El caso del Parque de los Periodistas –a propósito de la
celebración que nos atañe- es lamentable. En las desvencijadas bancas dormitan
la ‘traba’ a pierna suelta indigentes y vagabundos, y en la zona verde (si se
le puede llamar así), por el corredor que conduce a la estación Las Aguas de transmilenio y a
las más encopetadas universidades capitalinas, hordas de marihuaneros, de todas
las edades y estirpes se entregan a su ritual de fumarolas, que combinan, para
disipar ‘la seca’ (sed implacable, producto del cannabis) con botellas de ‘Chamberlain’,
coctel suicida que preparan con alcohol de
reverbero, Coca-Cola y Frutiño.
Caía la tarde el pasado viernes cuando llegué a estos predios, ávido
de oficio y remembranzas, cesante, pero no campante, para recuperar la memoria de aquellas
épocas en que nos reuníamos con el viejo Lubar, el artista chocoano que con permiso
expedido por la Alcaldía de la Candelaria dispuso del interior del templete como
depósito de sus pinturas y de las de nóveles creadores que frecuentaban ese
nicho en pos de una crítica o comentario a sus obras iniciáticas.
Lubar, en esos trámites, era condescendiente y filántropo,
como casi todos los chocoanos –menos los que han ejercido la política-. Los convocaba
tardes enteras a la tertulia, en medio de paneles de aluminio donde exhibía
frases célebres de sus escritores y pensadores de confianza, José Martí, Candelario Obeso, Nicolás Guillén,
entre otros de esa pléyade.
Otros ilustres que arrimaban por esos lares eran los tocayos
Germán Espinosa y Germán Pinzón. El primero, Cartagenero, autor de una de las
obras más relevantes de la literatura colombiana, La Tejedora de Coronas , y
autor de una prolífica obra periodística y ensayística.

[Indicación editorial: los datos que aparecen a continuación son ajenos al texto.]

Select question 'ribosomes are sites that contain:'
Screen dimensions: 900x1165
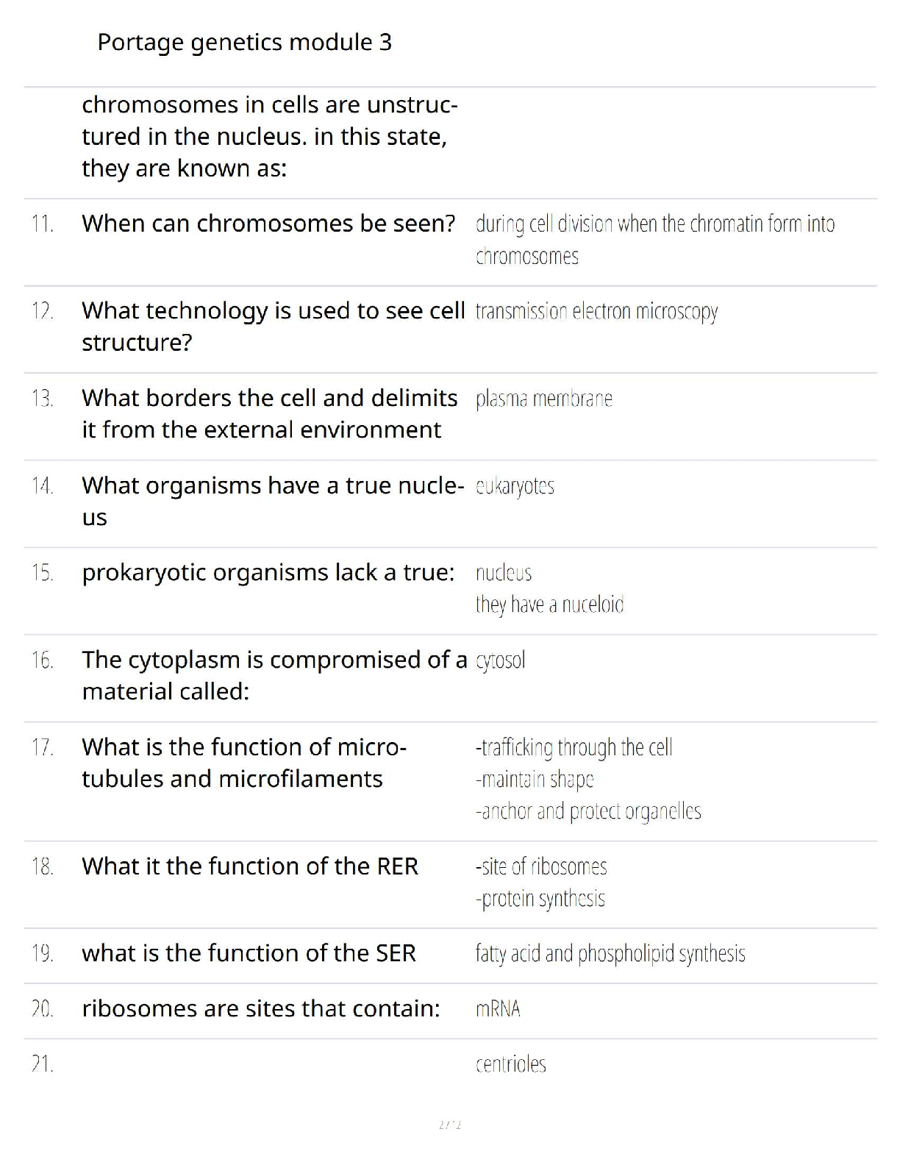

El segundo, de Cajicá, ‘reportero a morir’, como el título de su impecable
libro de reportajes (‘El zipa forero’ y ‘El caballo Triguero’, entre tantos), y
muy cercano a esa vecindad, el maestro Héctor Rojas Herazo con sus ‘Señales y
garabatos del habitante’, uno de los mejores manuales de retrato literario que conozca
y, que estoy seguro, jamás recomiendan en las facultades de periodismo que cada
año gradúan promociones al por mayor, donde los recién togados confunden a
Kapuscinski, con un shampoo; a John Lee Anderson, con un actor western; y a Gay
Talese, con un modisto.
Quien escribe estas líneas, armado de libreta de apuntes y
lapicero, tomaba atento notas de las frases y los dictados más luminosos de
esos conciliábulos, que ya bajo el velo de la noche remataban en una cafetería
sin nombre aledaña al edificio del Icfes, o al Café Automático, entre pocillos
de café cargado o copas de ajenjo, entre chascarrillos y anécdotas , referencias de
autores, cuitas y reminiscencias de este bello oficio de la escritura.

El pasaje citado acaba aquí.